■ TEXT BLOCK:

Start of Block

This was originally posted on June 28, 2008...
I feel incapable of creating a beautiful memoir for my daughter's first birthday. In some way I wish I could capture in words the way she makes me feel, and the depths of love I hold inside for her.
In other ways, I want to be like Mary just treasuring this first year of memories in my heart (Luke 2:19).
I sit here wondering if I took enough pictures of her first year. Did I tell her enough how much I love her? Did I rock and hold her enough? Does she feel safe, and protected? Did I read her enough books to stimulate her brain properly, did I give her sweets too early? Am I on the road to biblical discipline? Did I ever speak to her too harshly? Did I give her solids too early-- should I not let her have sugar? Does she have the right educational toys? Is she going to suffer for watching TV that one time?
Exactly a year ago, I struggled so hard to birth my sweet Bug, and there is a part of me that felt like I failed when I couldn't do it on my own (the looks I sometimes get about having a C-section probably don't help). Maybe that's the part of me that wonders if I've failed this year.
That's the worst part I guess. I know I can't do it all perfectly well. I could read a million parenting books and still miss the signs of teething vs. ear infection. I could plan and prepare for discipline and still lose my temper every once in a while. I'll probably mess up potty training, and not give her enough vegetables everyday. I know I'll accidentally hand out the wrong advice when she's asking me about boys. I definitely know I won't be who she comes to for fashion advice!
I'm trying to remind myself that failure is inevitable.
In every area of life.
I'm so thankful for grace. Long ago I realized that I had failed in my life. In fact, I was born a failure. I could not live up to God's standard of holiness on my own. I asked Him to save me and I am so thankful that Jesus died on the cross to turn this wretched failure into a miraculous success story.

End of Block

(Saved entries)
Start of Block

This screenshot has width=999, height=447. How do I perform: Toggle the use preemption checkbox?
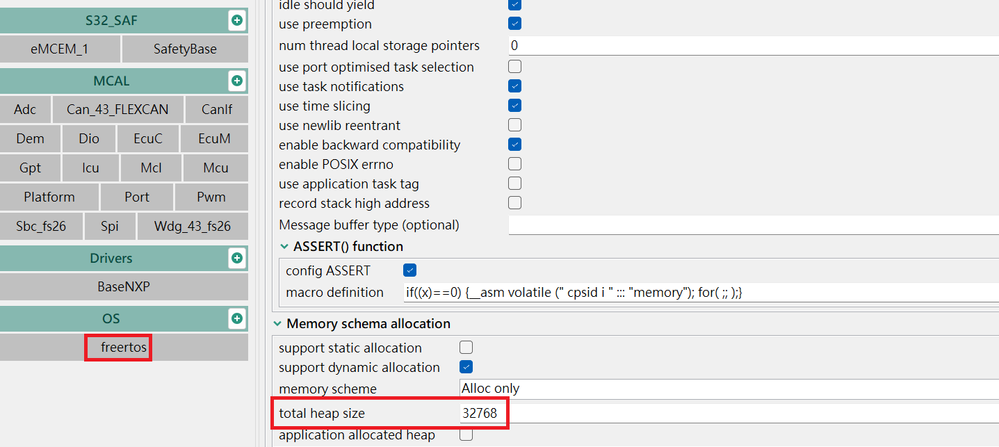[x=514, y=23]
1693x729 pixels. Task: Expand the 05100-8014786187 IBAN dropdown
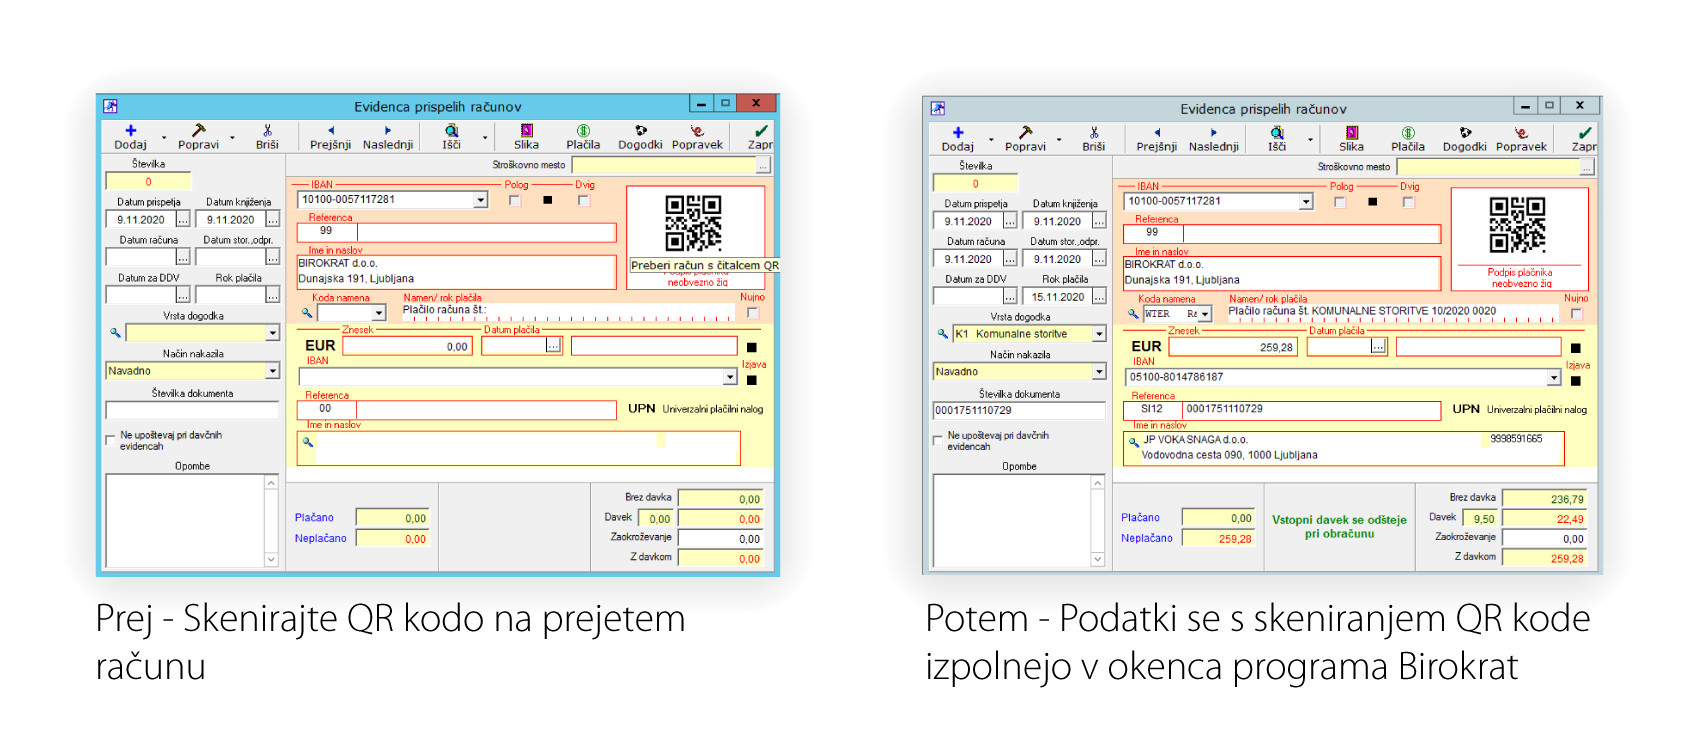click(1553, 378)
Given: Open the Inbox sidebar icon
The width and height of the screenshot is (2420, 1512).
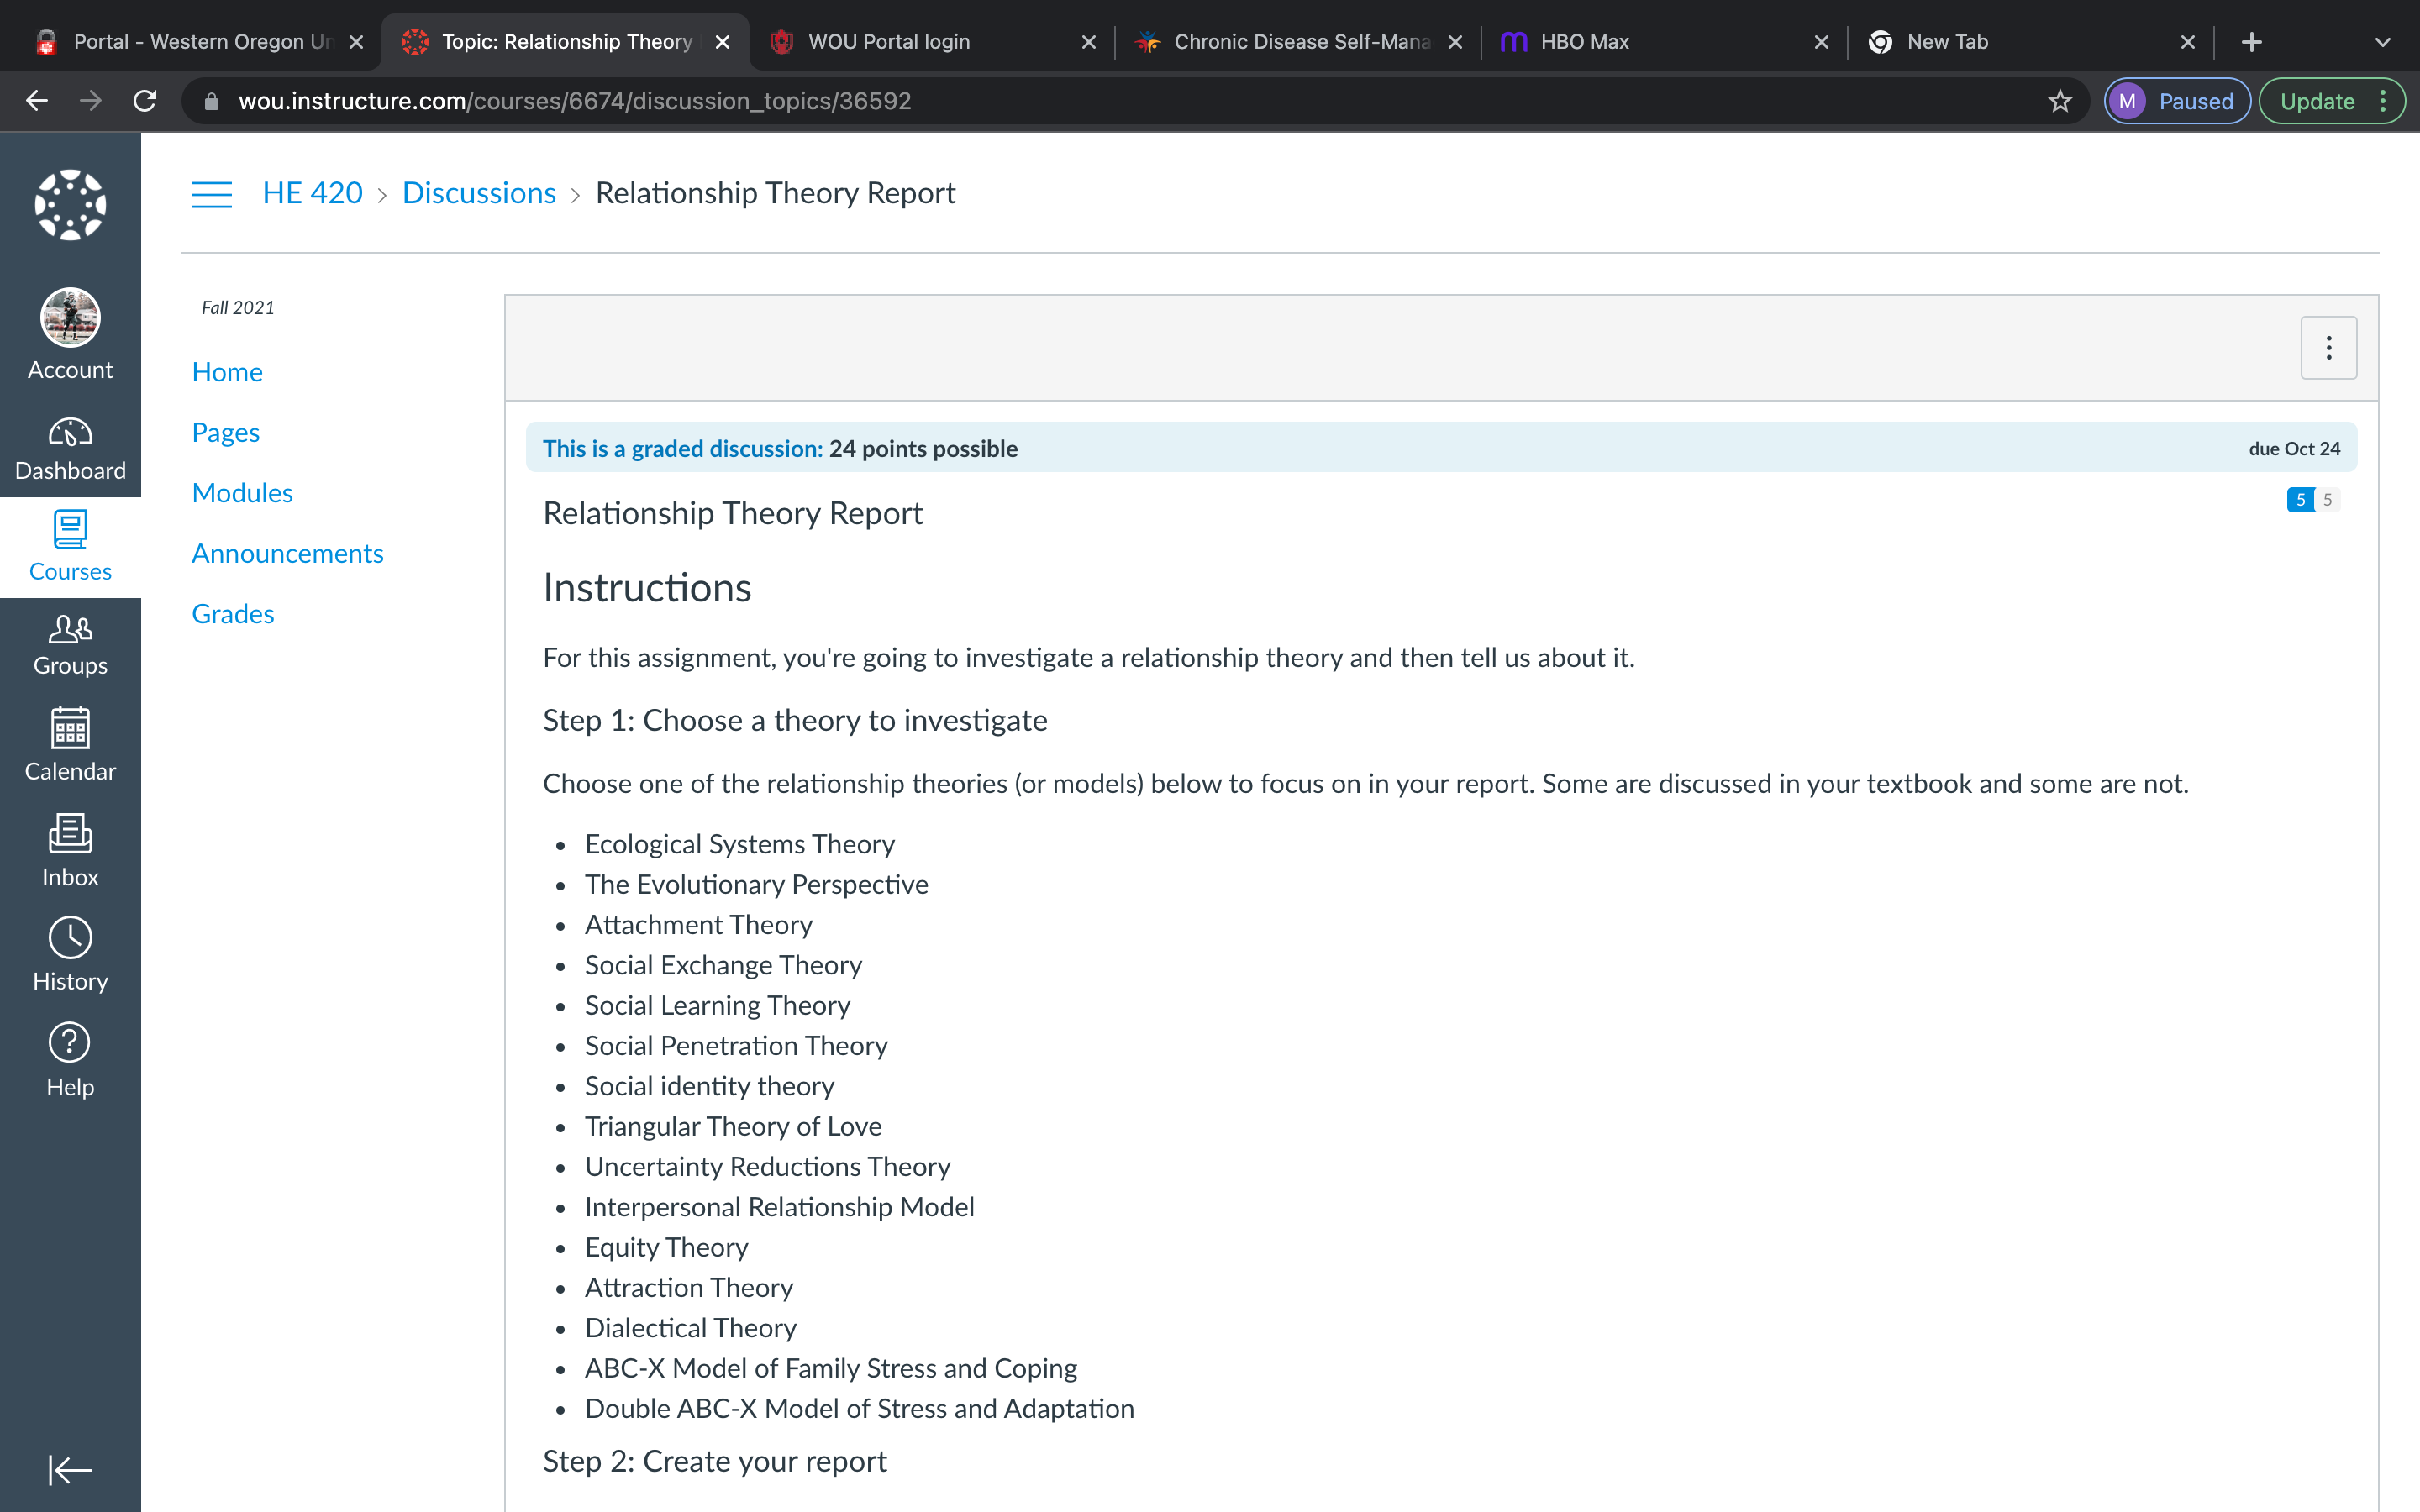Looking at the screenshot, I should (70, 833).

End of Block
Start of Block

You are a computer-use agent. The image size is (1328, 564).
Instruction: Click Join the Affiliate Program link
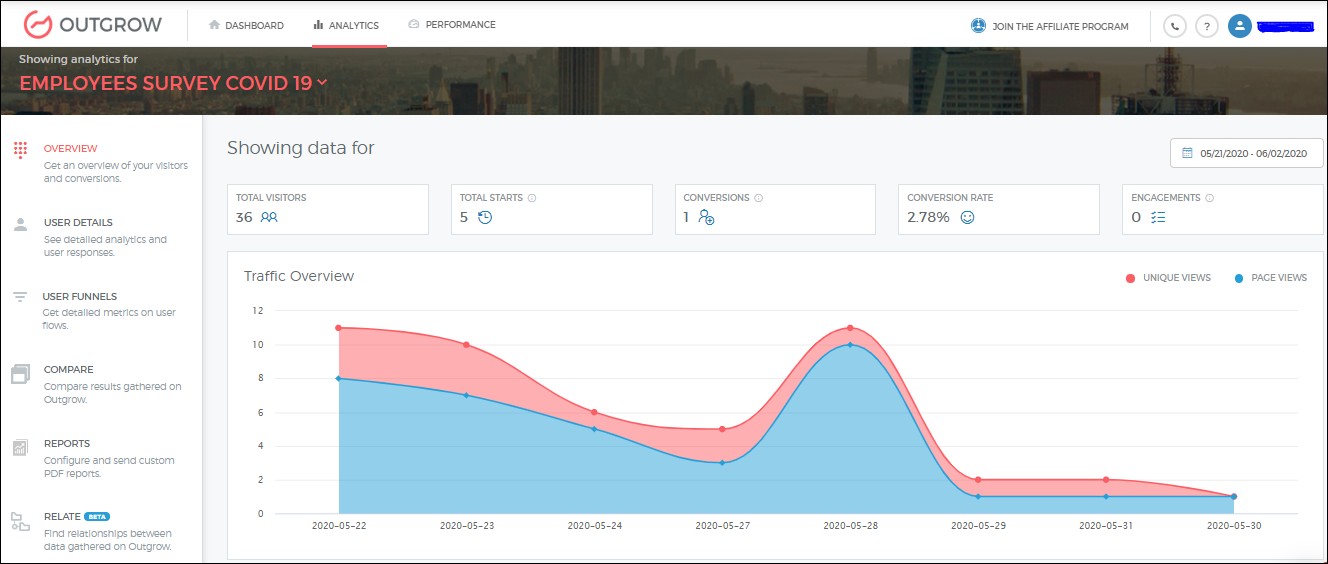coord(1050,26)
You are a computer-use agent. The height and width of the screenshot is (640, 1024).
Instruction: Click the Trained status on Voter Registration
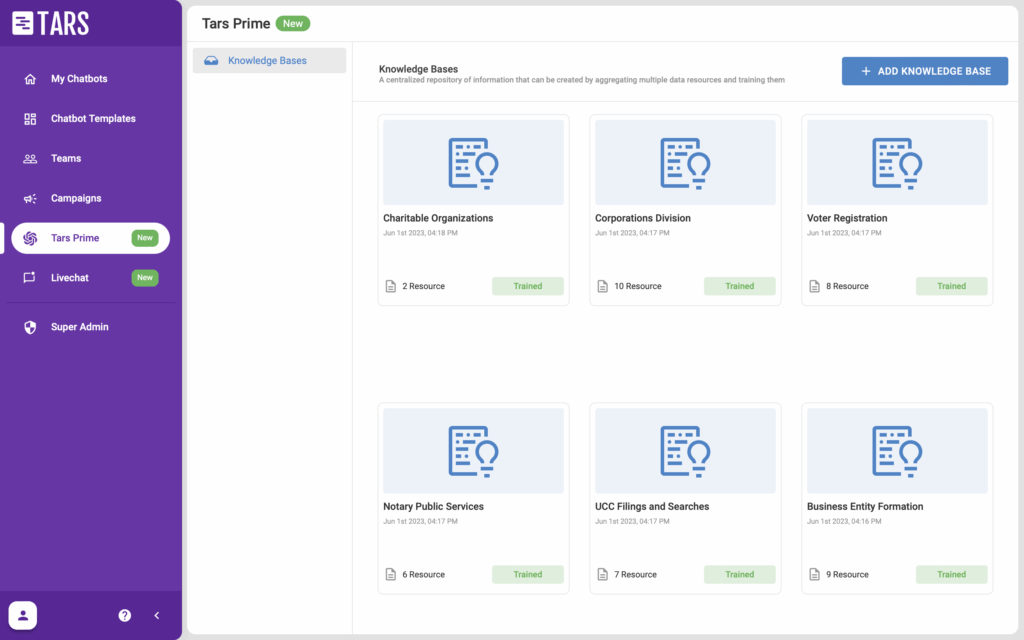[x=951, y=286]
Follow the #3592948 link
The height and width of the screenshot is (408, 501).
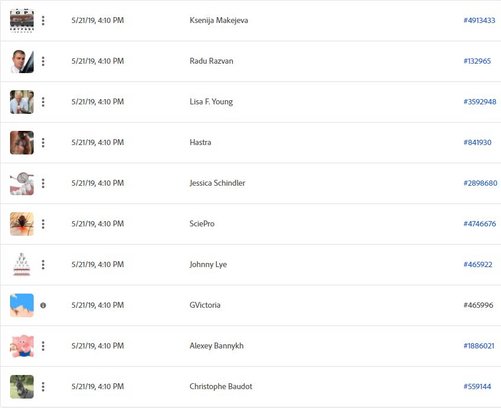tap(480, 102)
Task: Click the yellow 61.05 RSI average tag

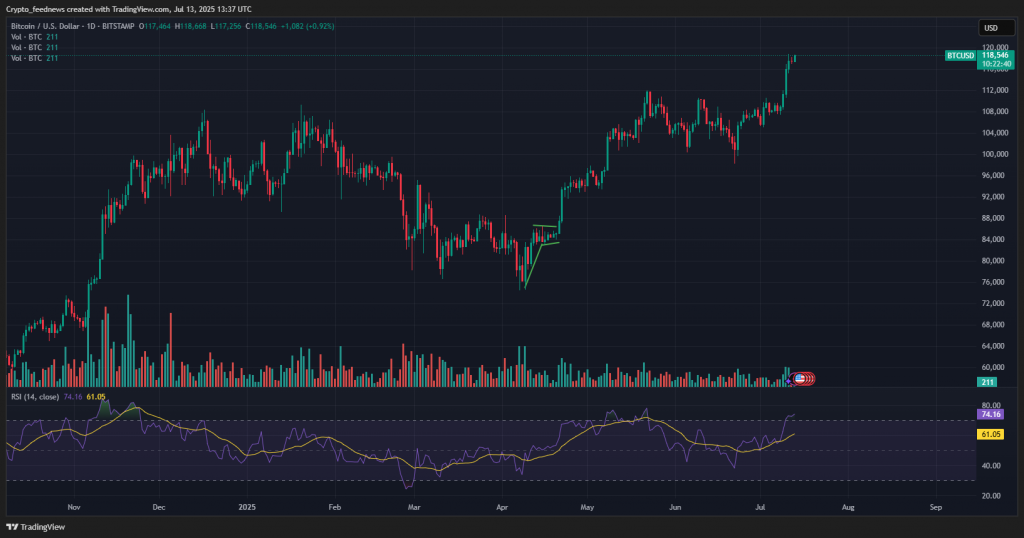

End of Block
Start of Block

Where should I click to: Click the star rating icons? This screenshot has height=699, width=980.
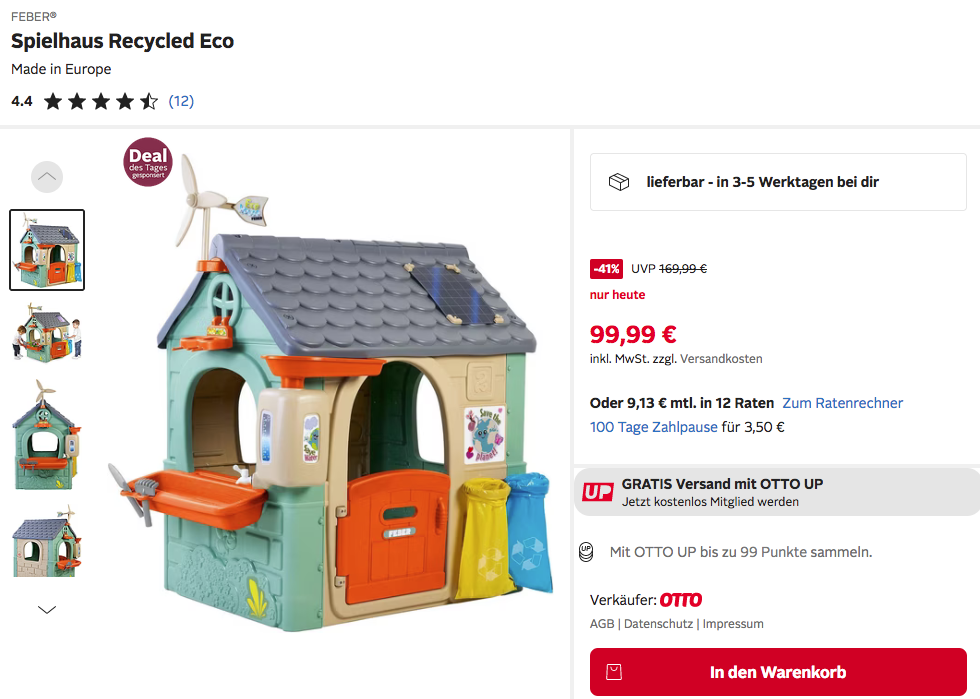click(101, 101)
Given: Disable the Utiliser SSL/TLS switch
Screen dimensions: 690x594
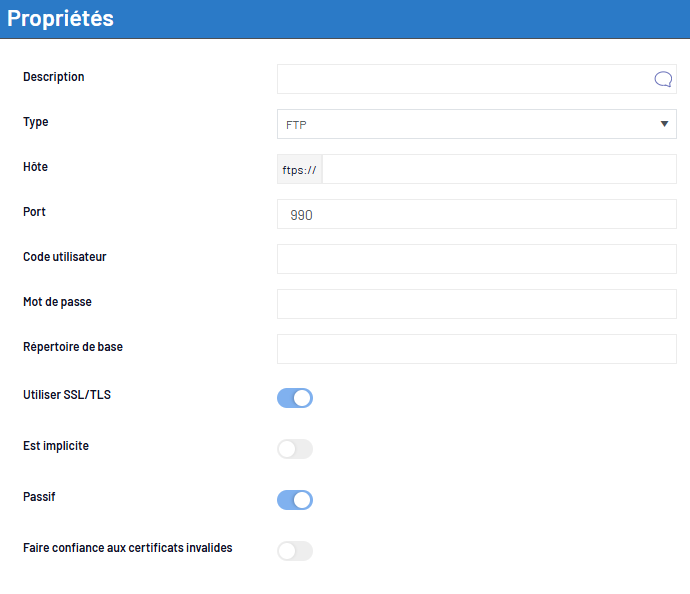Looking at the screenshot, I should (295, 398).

End of Block

■ TASKS TO PERFORM:
**1.** Answer these questions from the first-birthday post:
(a) On what date was it originally posted?
(b) Which Bible passage is cited alongside the mention of Mary?
(c) What name does the writer use for the daughter when describing the birth a year earlier?
**2.** Write out, word for word, the section of the first-birthday post that begins with the words "In every area" and ends with "miraculous success story.".

■ SOLUTIONS TO THE PROBLEMS:
**1.**
(a) June 28, 2008
(b) Luke 2:19
(c) Bug

**2.**
In every area of life.
I'm so thankful for grace. Long ago I realized that I had failed in my life. In fact, I was born a failure. I could not live up to God's standard of holiness on my own. I asked Him to save me and I am so thankful that Jesus died on the cross to turn this wretched failure into a miraculous success story.